Provided records START

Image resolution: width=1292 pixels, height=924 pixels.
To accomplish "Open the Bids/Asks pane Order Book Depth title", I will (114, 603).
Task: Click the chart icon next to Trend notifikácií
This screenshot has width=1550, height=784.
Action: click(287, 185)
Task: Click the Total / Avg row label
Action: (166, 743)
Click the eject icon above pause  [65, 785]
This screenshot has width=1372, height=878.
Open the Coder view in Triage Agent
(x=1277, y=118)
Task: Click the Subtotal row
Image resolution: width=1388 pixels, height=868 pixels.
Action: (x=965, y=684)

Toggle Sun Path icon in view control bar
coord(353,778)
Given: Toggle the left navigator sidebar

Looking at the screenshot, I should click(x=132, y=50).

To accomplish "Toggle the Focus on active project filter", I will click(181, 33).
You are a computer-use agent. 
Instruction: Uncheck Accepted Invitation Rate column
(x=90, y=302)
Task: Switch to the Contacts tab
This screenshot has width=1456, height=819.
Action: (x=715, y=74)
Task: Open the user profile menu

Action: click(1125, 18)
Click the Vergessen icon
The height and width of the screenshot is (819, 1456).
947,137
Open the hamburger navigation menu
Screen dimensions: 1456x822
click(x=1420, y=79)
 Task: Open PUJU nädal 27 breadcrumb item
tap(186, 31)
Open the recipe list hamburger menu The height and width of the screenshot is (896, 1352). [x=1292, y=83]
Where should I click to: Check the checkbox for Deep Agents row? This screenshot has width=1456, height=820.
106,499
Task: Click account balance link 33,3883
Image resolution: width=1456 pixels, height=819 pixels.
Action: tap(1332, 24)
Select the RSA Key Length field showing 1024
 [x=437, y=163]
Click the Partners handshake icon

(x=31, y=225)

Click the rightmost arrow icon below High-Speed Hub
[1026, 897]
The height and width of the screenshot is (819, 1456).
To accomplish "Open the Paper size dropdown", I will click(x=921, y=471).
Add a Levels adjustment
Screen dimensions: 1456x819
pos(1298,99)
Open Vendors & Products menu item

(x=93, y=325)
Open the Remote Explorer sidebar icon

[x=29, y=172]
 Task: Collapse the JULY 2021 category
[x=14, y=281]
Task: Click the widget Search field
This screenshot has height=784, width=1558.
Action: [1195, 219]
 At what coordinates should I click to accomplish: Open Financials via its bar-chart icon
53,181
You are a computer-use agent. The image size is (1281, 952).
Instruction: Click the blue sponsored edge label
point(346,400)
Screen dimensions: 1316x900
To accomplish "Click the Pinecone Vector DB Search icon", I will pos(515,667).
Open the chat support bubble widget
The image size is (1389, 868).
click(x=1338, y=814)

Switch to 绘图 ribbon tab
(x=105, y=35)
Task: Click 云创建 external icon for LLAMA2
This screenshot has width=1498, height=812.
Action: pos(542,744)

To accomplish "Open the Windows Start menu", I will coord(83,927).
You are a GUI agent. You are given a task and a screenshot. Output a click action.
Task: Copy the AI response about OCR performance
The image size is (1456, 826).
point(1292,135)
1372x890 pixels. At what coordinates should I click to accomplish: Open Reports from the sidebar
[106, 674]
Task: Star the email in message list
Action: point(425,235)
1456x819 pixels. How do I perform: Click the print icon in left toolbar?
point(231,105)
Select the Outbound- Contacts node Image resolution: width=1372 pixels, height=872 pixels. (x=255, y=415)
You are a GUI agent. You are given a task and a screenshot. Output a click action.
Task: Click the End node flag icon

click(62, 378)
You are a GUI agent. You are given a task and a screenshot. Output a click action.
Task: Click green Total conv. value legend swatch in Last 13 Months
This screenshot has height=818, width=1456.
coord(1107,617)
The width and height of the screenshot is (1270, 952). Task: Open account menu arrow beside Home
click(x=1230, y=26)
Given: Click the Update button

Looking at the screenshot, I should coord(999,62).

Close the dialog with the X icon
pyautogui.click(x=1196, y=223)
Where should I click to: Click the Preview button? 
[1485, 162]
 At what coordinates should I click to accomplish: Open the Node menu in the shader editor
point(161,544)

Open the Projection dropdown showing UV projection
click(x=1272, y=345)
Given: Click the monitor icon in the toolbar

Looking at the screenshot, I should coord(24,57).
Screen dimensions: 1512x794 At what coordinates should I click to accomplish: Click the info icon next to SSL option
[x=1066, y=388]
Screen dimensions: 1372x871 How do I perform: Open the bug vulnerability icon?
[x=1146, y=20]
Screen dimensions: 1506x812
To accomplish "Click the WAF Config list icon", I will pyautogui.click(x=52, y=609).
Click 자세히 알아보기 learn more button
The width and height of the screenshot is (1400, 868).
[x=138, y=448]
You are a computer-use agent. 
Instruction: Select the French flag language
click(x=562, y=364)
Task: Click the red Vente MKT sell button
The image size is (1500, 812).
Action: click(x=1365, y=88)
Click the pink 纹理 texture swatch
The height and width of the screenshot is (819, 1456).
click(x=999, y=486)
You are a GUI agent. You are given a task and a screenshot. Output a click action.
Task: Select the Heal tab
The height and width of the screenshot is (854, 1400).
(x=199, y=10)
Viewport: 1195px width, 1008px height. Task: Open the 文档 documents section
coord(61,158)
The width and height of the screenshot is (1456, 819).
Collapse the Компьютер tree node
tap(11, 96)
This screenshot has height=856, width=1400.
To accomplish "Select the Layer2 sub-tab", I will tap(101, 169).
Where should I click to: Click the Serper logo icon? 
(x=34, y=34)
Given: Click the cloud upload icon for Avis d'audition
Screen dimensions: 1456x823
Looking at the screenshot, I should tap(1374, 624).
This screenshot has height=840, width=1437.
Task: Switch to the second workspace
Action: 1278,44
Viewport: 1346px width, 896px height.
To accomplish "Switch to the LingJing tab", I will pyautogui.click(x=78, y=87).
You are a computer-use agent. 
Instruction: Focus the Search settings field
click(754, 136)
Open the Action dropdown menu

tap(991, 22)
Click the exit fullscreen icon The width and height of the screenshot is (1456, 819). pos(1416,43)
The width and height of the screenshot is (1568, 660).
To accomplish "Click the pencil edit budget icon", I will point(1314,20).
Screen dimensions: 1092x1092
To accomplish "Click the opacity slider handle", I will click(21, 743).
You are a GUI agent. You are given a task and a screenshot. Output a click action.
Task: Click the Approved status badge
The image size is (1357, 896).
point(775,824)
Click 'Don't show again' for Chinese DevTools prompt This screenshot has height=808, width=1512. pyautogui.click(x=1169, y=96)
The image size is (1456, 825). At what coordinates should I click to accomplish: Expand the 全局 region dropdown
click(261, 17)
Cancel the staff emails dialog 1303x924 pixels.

Provided records END

Task to carry out:
What is wanted is every line from the first line of the entries through the line that contains "Open the hamburger navigation menu", given again exactly.

Exercise response:
Image resolution: width=1292 pixels, height=924 pixels.
To accomplish "Open the Bids/Asks pane Order Book Depth title", I will (114, 603).
Task: Click the chart icon next to Trend notifikácií
This screenshot has width=1550, height=784.
Action: click(287, 185)
Task: Click the Total / Avg row label
Action: (166, 743)
Click the eject icon above pause  [65, 785]
This screenshot has width=1372, height=878.
Open the Coder view in Triage Agent
(x=1277, y=118)
Task: Click the Subtotal row
Image resolution: width=1388 pixels, height=868 pixels.
Action: (x=965, y=684)

Toggle Sun Path icon in view control bar
coord(353,778)
Given: Toggle the left navigator sidebar

Looking at the screenshot, I should click(x=132, y=50).

To accomplish "Toggle the Focus on active project filter", I will click(181, 33).
You are a computer-use agent. 
Instruction: Uncheck Accepted Invitation Rate column
(x=90, y=302)
Task: Switch to the Contacts tab
This screenshot has width=1456, height=819.
Action: (x=715, y=74)
Task: Open the user profile menu

Action: click(1125, 18)
Click the Vergessen icon
The height and width of the screenshot is (819, 1456).
947,137
Open the hamburger navigation menu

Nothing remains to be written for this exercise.